Nieuwsma, Milton J(ohn) 1941-
NIEUWSMA, Milton J(ohn) 1941-
PERSONAL: Born September 5, 1941, in Sioux Falls, SD; son of John (a minister) and Jeanne (a teacher) Nieuwsma; married Marilee (a teacher), February 1, 1964; children: Jonathan, Gregory, Elizabeth. Ethnicity: "Dutch/German." Education: Hope College, B.A., 1963; University of Illinois—Springfield, M.A., 1978. Politics: Independent. Religion: Protestant.
CAREER: Contributing editor to Chicago Tribune and Los Angeles Times, 1978-98; TransAmerican Syndicate, Chicago, IL, president, 1988-97. Visiting professor, Rutgers University, 1992-96, St. Xavier University, 1996-97. Worked as a consultant to Amicus Group; president of Idlewood Beach Association; former governor of Chicago Zoological Society; chair of Riverside United Fun Campaign.

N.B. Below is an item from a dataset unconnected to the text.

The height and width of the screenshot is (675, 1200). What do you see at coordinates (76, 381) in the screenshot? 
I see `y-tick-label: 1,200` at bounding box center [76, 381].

MEMBER: Society of Midland Authors.
AWARDS, HONORS: Best Books for Teen-Age selection, New York Public Library, 1999, and Top Ten Books about the Holocaust selection, Institute of Higher European Studies, 2001, both for Kinderlager: An Oral History of Young Holocaust Survivors.
(Editor) Kinderlager: An Oral History of Young Holocaust Survivors, Holiday House (New York, NY), 1998.

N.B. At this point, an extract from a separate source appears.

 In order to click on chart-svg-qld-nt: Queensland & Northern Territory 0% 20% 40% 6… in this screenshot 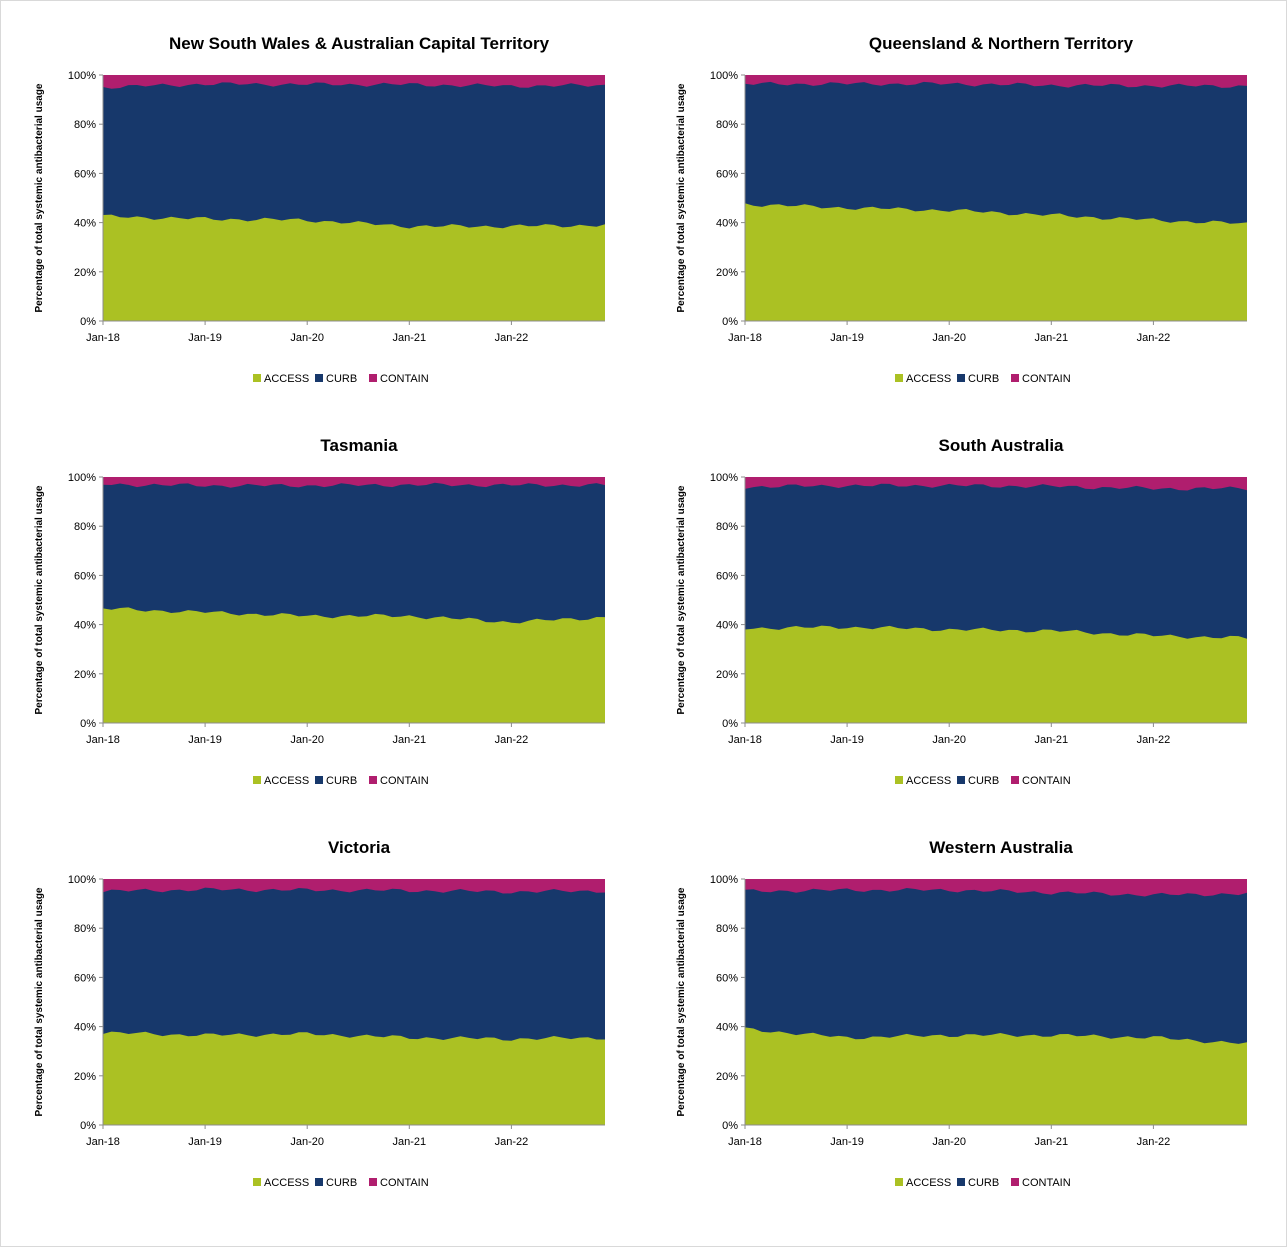, I will do `click(962, 210)`.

Also author of Our America, a documentary film for television, WTVS-TV (Deroit, MI), 1968, and Thomas Jefferson: The Reluctant Rebel, 1978. Author of hundreds of feature articles published in newspapers.

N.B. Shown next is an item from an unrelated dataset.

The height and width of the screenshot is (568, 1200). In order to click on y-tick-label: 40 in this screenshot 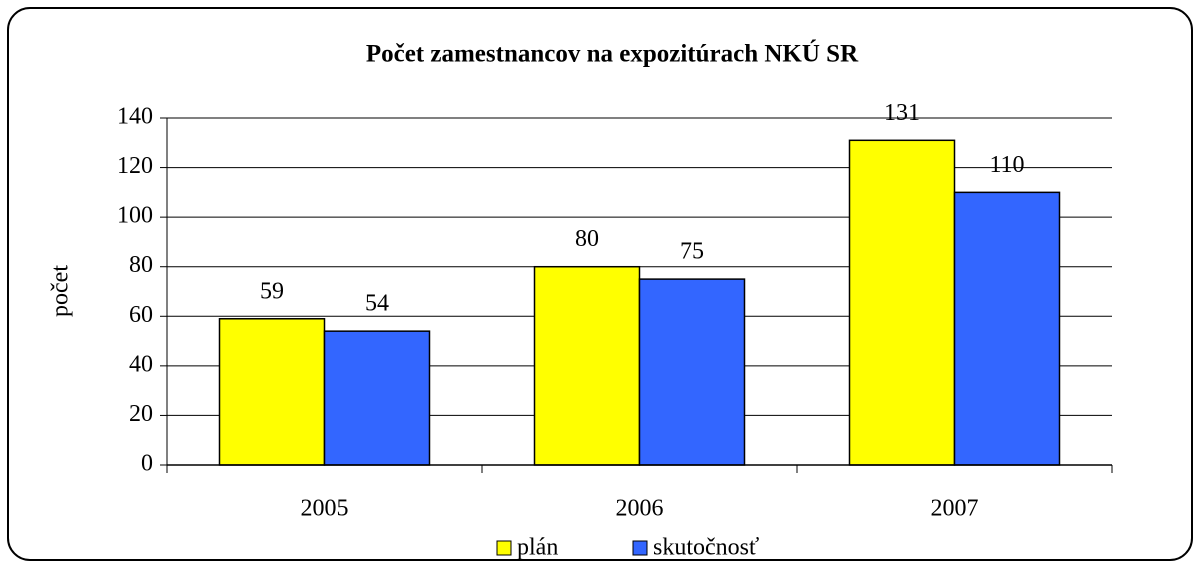, I will do `click(141, 364)`.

WORK IN PROGRESS: Children of the Shoah, a documentary for WGVU-TV (Grand Rapids, MI).
SIDELIGHTS: Milton J. Nieuwsma is an editor whose book Kinderlager: An Oral History of Young Holocaust Survivors brings to light the experience of three young Polish girls who survived deportation to the Auschwitz death camp during World War II. An oral history, Kinderlager features each woman retelling her own story as a child in the camp in her own voice. Tova Friedman, aged five when she was shipped to Auschwitz, Frieda Tennenbaum, aged nine, and Rachel Hyams, aged six, were all from the same small Polish town. Each experienced an initial move to a Jewish ghetto with their families before their final deportation to the camp, where they eventually met again in the Kinderlager, as the children's portion of Auschwitz was called. In each of the narratives, the women recall the efforts of their mothers to save them from the gas chambers. Nieuwsma frames the accounts with a prologue and epilogue, but otherwise does not intercede between the narrators and the reader. "Indeed, the lucid narrative style is that of memory itself," commented Serena J. Leigh in Voice of Youth Advocates, continuing, "the three 'books' seem like collections of snapshots."
These children were some of the youngest survivors of Hitler's plan to erase the Jews from the planet, and as the older generation of survivors begins to pass away, "this account . . . comes as a powerful witness to the Holocaust," remarked a contributor to Horn Book. Their narratives overlap once they reach the camps and reunite, but otherwise, the stories are both individualized and representative, commentators noted. Each concludes with an account of the postwar years, first in displaced persons camps, searching for lost relatives and friends, and later, emigrating, but never leaving behind the memory of the atrocities they witnessed or its toll on their hearts and minds. "Nieuwsma . . . has done an impressive job of capturing their voices and presenting coherent accounts of their experiences," claimed a reviewer in Publishers Weekly. However, this reviewer did fault the author for failing to provide a more complete context for the narrator's stories. While Betsy Hearne, a contributor to Bulletin of the Center for Children's Books, found that the journalistic style of the narrator's accounts prevents readers from becoming emotionally involved with them, "nevertheless, this collective narrative will contribute to a young reader's understanding the weight of systematic destruction of children younger than themselves during the Holocaust."
BIOGRAPHICAL AND CRITICAL SOURCES:
Booklist, November 1, 1998, Hazel Rochman, review of Kinderlager: An Oral History of Young Holocaust Survivors, p. 480.
Bulletin of the Center for Children's Books, January, 1999, Betsy Hearne, review of Kinderlager, p. 177.
Horn Book, January, 1999, review of Kinderlager, p. 83.
Publishers Weekly, November 23, 1998, review of Kinderlager, p. 68.
School Library Journal, December, 1998, Yapha Nussbaum Mason, review of Kinderlager, p. 141.
Voice of Youth Advocates, Serena J. Leigh, review of Kinderlager, p. 381.